##### RECORDS SUPPLIED #####
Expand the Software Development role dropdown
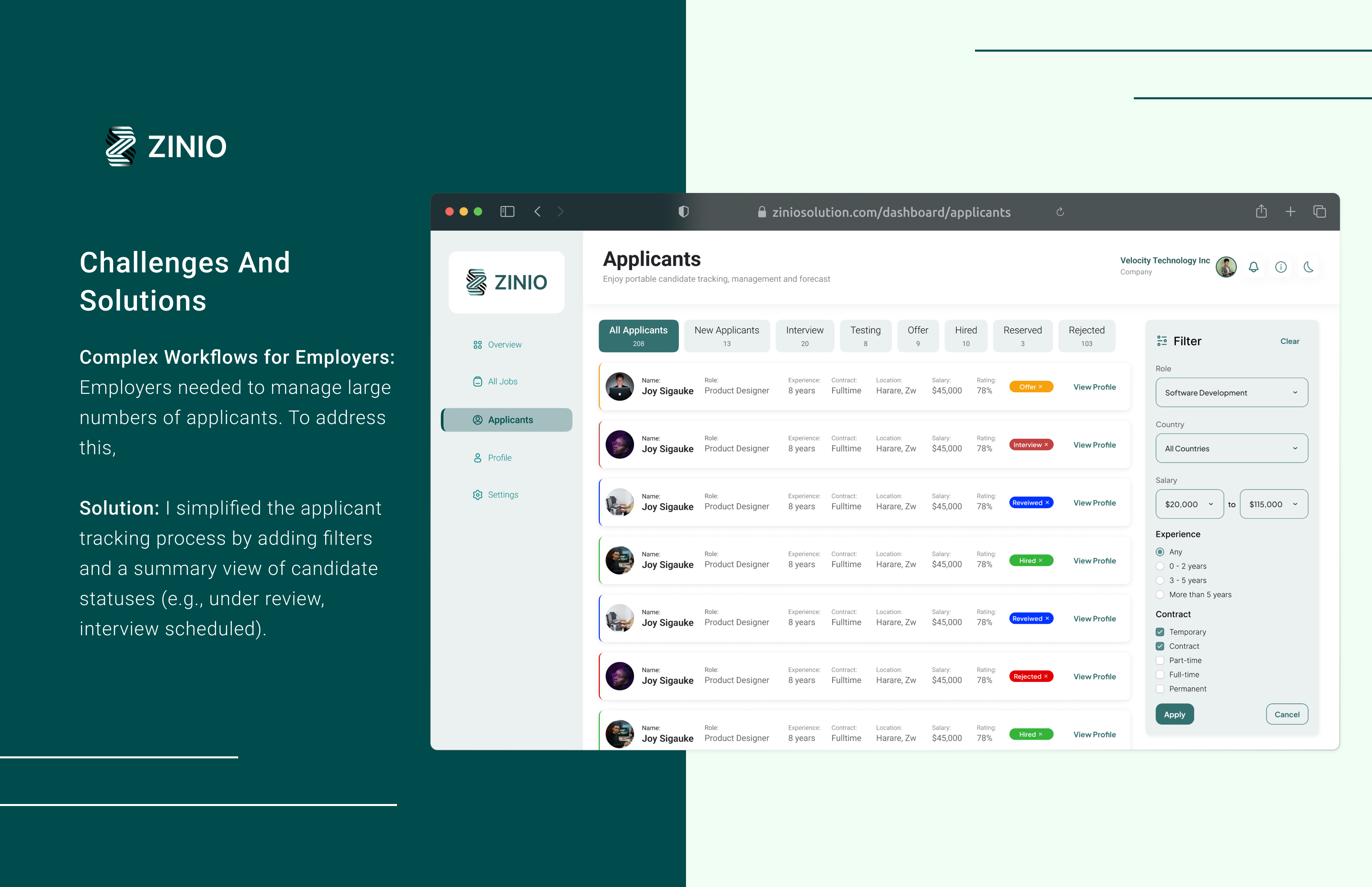This screenshot has height=887, width=1372. coord(1231,393)
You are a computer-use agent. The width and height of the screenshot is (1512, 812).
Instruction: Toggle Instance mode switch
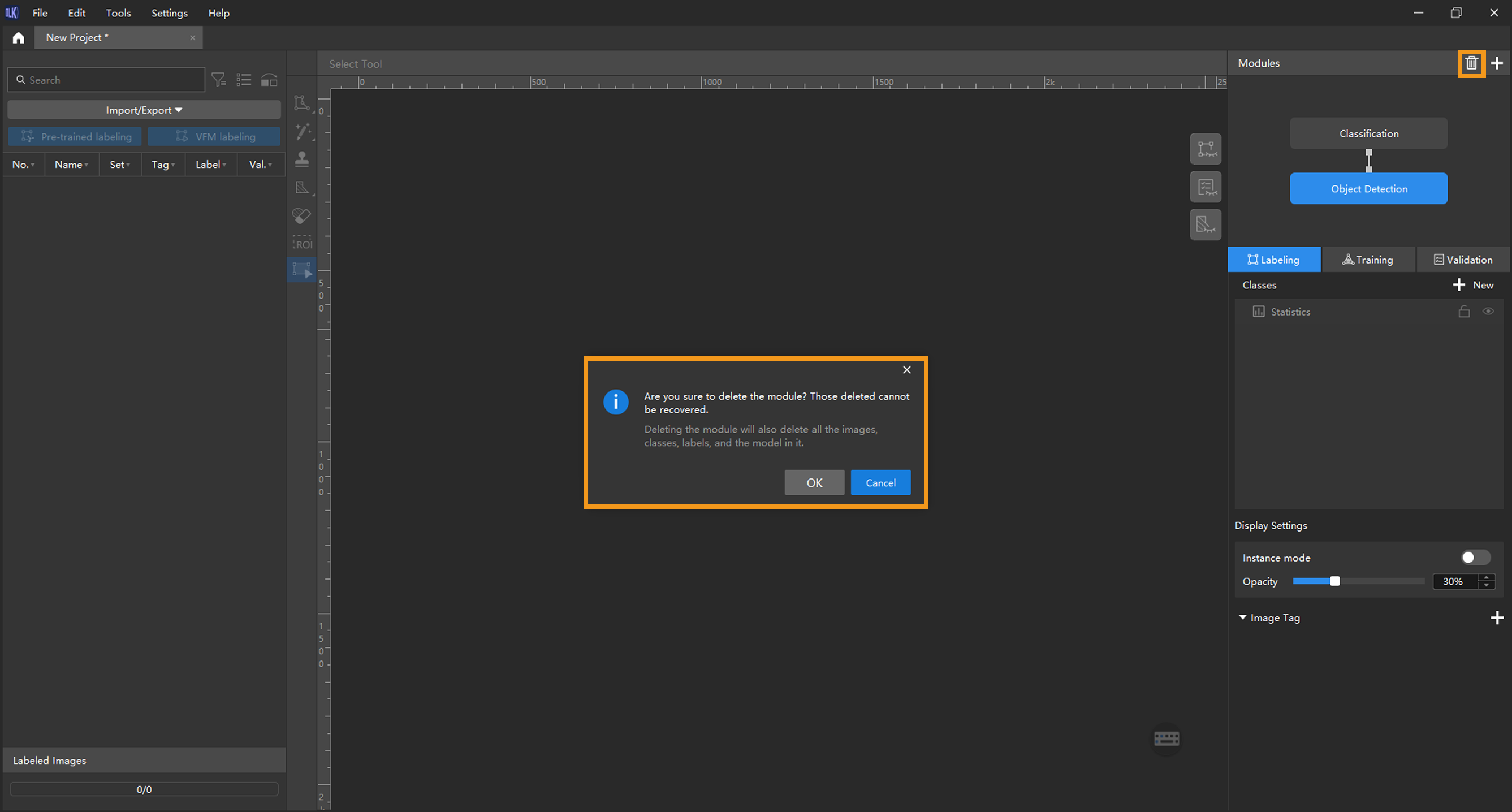coord(1475,557)
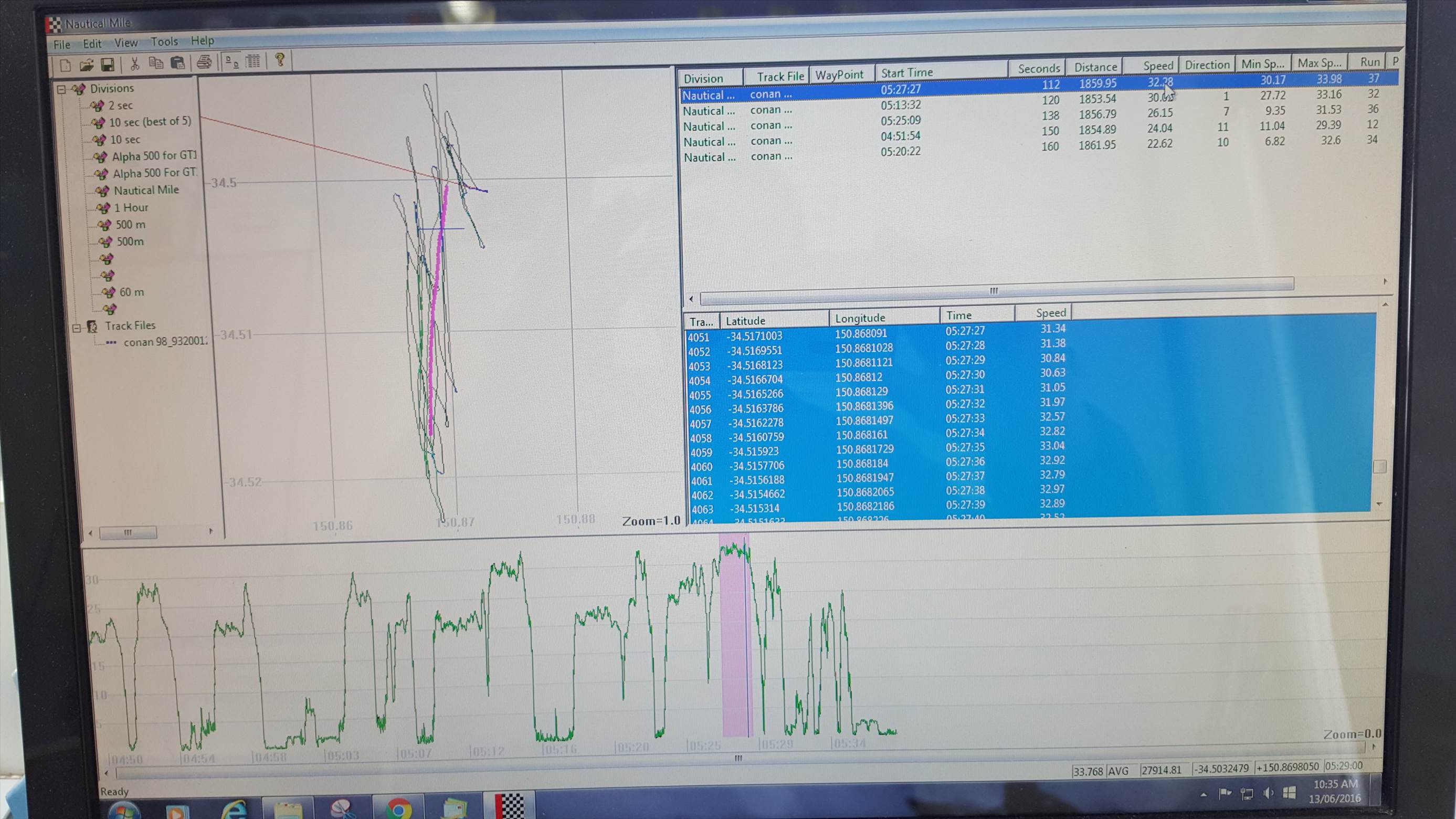Click the results table horizontal scrollbar
This screenshot has width=1456, height=819.
tap(995, 291)
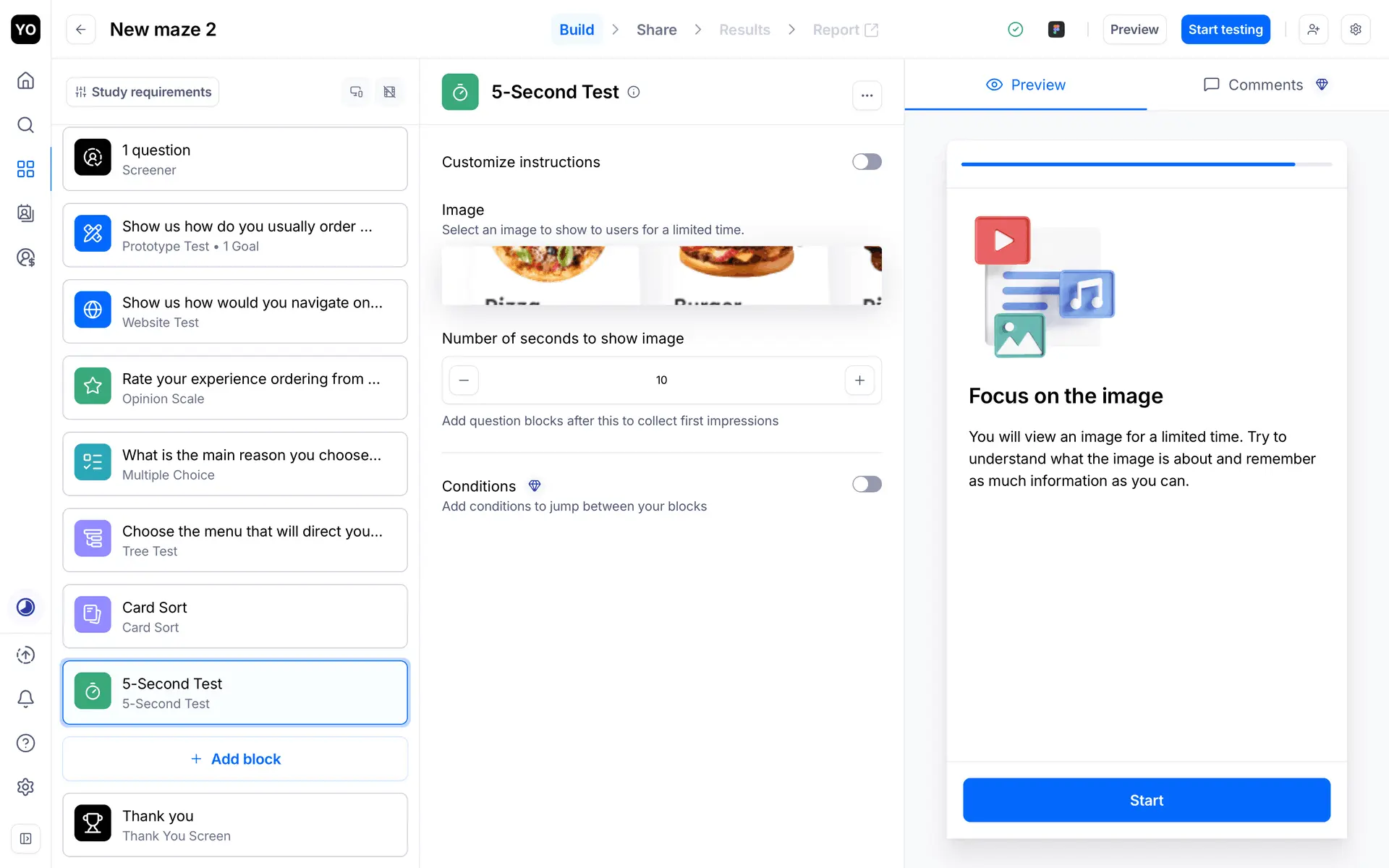Click the Start testing button
The width and height of the screenshot is (1389, 868).
[1225, 30]
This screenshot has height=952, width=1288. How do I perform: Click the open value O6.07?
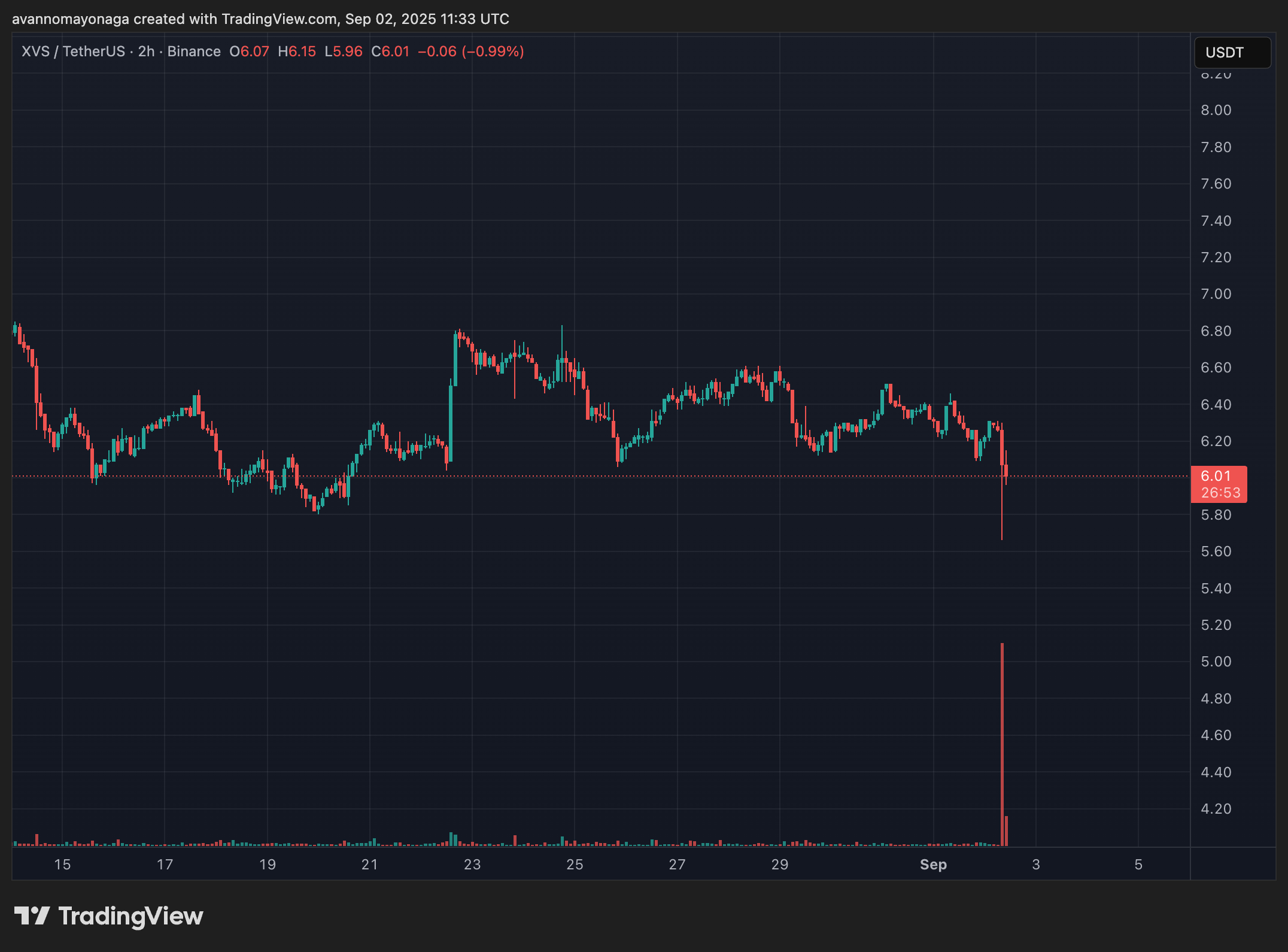coord(250,51)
#####
EXERCISE BRIEF:
Please retype, exactly and with the pictures left out, the lines from the line containing "You are a computer-use" through the last line of the records above.

EXERCISE RESULT:
You are a computer-use agent. The width and height of the screenshot is (1512, 812).
Instruction: Toggle Instance mode switch
coord(1475,557)
Click the results table horizontal scrollbar
This screenshot has width=1456, height=819.
tap(995, 291)
Click the Start testing button
The width and height of the screenshot is (1389, 868).
[1225, 30]
This screenshot has height=952, width=1288. How do I perform: Click the open value O6.07?
coord(250,51)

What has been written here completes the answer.